With the US divorce rate still lingering around 50% for first marriages, many children have experienced their parents’ divorce by the time they are eighteen. And most adults are out and dating again within a year after their divorce, sometimes dating several partners before remarriage. While there have been several studies on divorce, remarriage and step-parenting, very few exist for the courtship period parents go through before remarriage. Here are some guidelines to consider concerning post-divorced dating and your children:
Adjusting to the idea of dating isn’t just for parents. Dr. Constance Ahrons, author of The Good Divorce and We’re Still Family and professor emeritus at University Southern California, recently completed a 20 year longitudinal study on children of divorce. She found that the young children she studied worried about how their parent’s dating process was going to affect them. Children between the ages 5 and 10 were more possessive of their mother than older children. Leah Klungness, co-author of The Complete Single Mother, states that post-divorce dating can be stressful for children. Don’t assume that kids will understand the need for a “crazy phase” of dating. They are dealing with their own issues of loss, betrayal, adjustment, trust- just to name a few. Parents need to make sure before things get tricky that children understand their continued importance to them, the freedom for the child(ren) to continue a close loving relationship with the ex-spouse (despite any personal misgivings) and the possibility of new people in the parent’s life.
Your attitudes and behaviors on dating will be a model for your children. Teenage children are entering a new world of dating behavior that may include sex, and will look to their parents as models of behavior. What they see is what they’ll do. Research has shown that single parents’- and especially mothers’- attitudes and behaviors on sex and dating influence their children’s attitudes and behaviors. Specifically, single mothers’ dating behaviors directly influenced their son’s sexual behaviors, and indirectly influenced their daughter’s sexual behaviors by affecting her attitudes on sex. Parents should talk about appropriate behavior for adults and adolescents before either side starts an intimate relationship.
Tread carefully when introducing children to your new partner. Klungness recommends that any new relationship should be exclusive for several months (that is, a serious relationship and not a casual affair) before they are introduced to the children. Similar research also supports this idea: a gradual approach allows children time to adjust to their parents’ dating (and the new dating partner) at a pace that allows for successful parenting. If the decision has been made to bring the new partner into the child’s life, make sure that they meet on neutral territory (i.e., not home) in a casual setting. Introduce the new partner as a “new friend” and not the new “love of my life.”
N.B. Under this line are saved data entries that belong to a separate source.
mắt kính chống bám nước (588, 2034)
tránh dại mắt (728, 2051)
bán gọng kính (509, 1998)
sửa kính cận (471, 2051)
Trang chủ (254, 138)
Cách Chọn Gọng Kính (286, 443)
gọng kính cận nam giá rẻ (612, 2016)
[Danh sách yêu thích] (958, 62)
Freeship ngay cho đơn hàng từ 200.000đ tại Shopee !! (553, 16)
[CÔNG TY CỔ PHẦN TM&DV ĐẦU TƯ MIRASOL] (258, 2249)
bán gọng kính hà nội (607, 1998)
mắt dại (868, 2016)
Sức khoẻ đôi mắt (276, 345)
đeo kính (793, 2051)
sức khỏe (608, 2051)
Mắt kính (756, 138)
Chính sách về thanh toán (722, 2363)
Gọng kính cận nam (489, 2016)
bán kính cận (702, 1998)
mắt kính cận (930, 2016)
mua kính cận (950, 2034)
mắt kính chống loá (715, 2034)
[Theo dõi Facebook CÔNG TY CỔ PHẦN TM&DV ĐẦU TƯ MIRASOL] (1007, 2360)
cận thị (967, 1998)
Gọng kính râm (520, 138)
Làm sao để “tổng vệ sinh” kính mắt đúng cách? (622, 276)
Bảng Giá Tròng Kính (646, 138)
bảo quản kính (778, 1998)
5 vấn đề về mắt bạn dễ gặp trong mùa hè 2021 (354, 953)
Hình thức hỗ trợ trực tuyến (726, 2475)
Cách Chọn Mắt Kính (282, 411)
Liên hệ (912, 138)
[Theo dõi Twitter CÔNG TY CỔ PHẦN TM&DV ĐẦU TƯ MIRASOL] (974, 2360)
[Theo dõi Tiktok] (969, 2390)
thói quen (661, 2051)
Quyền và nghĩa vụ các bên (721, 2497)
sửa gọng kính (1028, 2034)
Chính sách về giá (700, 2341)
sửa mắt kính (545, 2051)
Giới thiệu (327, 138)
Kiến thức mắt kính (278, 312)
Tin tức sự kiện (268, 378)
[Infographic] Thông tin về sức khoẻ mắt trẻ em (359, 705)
Sensitivity Counts. Children may have more trouble adjusting to their fathers’ dating relationships than their mother’s. This may be because of the diverted attention in the wake of limited time together due to custody issues. Another possibility is the potential for the new relationship to be the cause of the parent’s divorce. Remember that meeting a new partner will bring up many emotions for children. Sticking to neutral turf helps the parent provide the necessary structure children may need while being introduced to new partners.
Parents should be sensitive to their children’s feelings but not turn to a permissive parenting style because they feel guilty or embarrassed. Balancing the emotions of your children with the excitement of a new, positive, relationship will help smooth the transition into single-parent dating.